What the task requires
Could you arrange all the rows below as a numbered list, skipping any blank lines?

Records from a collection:
-*-*-

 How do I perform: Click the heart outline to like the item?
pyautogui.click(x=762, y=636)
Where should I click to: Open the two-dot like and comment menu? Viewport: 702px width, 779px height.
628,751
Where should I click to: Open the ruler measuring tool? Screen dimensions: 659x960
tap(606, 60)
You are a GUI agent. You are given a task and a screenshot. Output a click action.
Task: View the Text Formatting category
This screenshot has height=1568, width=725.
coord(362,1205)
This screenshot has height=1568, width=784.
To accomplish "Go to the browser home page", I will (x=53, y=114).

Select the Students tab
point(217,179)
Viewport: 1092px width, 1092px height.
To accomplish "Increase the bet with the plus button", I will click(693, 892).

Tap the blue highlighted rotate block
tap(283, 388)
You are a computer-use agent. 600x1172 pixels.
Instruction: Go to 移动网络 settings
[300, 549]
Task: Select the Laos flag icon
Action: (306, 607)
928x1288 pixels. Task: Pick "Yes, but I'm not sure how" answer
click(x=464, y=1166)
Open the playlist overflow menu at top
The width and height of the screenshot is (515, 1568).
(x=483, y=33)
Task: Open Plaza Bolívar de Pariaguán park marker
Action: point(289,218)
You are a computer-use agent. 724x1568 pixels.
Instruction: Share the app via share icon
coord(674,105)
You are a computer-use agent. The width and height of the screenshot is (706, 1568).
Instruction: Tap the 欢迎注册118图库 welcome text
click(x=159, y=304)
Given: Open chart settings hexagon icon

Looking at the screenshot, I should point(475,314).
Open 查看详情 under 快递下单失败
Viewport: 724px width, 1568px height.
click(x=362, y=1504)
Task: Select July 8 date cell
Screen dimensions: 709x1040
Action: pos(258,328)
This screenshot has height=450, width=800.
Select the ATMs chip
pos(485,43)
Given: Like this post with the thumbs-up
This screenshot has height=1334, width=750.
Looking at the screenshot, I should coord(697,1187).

-*-*-

Reply to the exercise
1.  How do I perform: Click the heart outline to like the item?
2. pyautogui.click(x=762, y=636)
3. Where should I click to: Open the two-dot like and comment menu? Viewport: 702px width, 779px height.
4. 628,751
5. Where should I click to: Open the ruler measuring tool? Screen dimensions: 659x960
6. tap(606, 60)
7. You are a GUI agent. You are given a task and a screenshot. Output a click action.
8. Task: View the Text Formatting category
9. This screenshot has height=1568, width=725.
10. coord(362,1205)
11. This screenshot has height=1568, width=784.
12. To accomplish "Go to the browser home page", I will (x=53, y=114).
13. Select the Students tab
14. point(217,179)
15. Viewport: 1092px width, 1092px height.
16. To accomplish "Increase the bet with the plus button", I will click(693, 892).
17. Tap the blue highlighted rotate block
18. tap(283, 388)
19. You are a computer-use agent. 600x1172 pixels.
20. Instruction: Go to 移动网络 settings
21. [300, 549]
22. Task: Select the Laos flag icon
23. Action: (306, 607)
24. 928x1288 pixels. Task: Pick "Yes, but I'm not sure how" answer
25. click(x=464, y=1166)
26. Open the playlist overflow menu at top
27. The width and height of the screenshot is (515, 1568).
28. (x=483, y=33)
29. Task: Open Plaza Bolívar de Pariaguán park marker
30. Action: point(289,218)
31. You are a computer-use agent. 724x1568 pixels.
32. Instruction: Share the app via share icon
33. coord(674,105)
34. You are a computer-use agent. The width and height of the screenshot is (706, 1568).
35. Instruction: Tap the 欢迎注册118图库 welcome text
36. click(x=159, y=304)
37. Given: Open chart settings hexagon icon
38. Looking at the screenshot, I should point(475,314).
39. Open 查看详情 under 快递下单失败
40. Viewport: 724px width, 1568px height.
41. click(x=362, y=1504)
42. Task: Select July 8 date cell
43. Screen dimensions: 709x1040
44. Action: pos(258,328)
45. This screenshot has height=450, width=800.
46. Select the ATMs chip
47. pos(485,43)
48. Given: Like this post with the thumbs-up
49. This screenshot has height=1334, width=750.
50. Looking at the screenshot, I should coord(697,1187).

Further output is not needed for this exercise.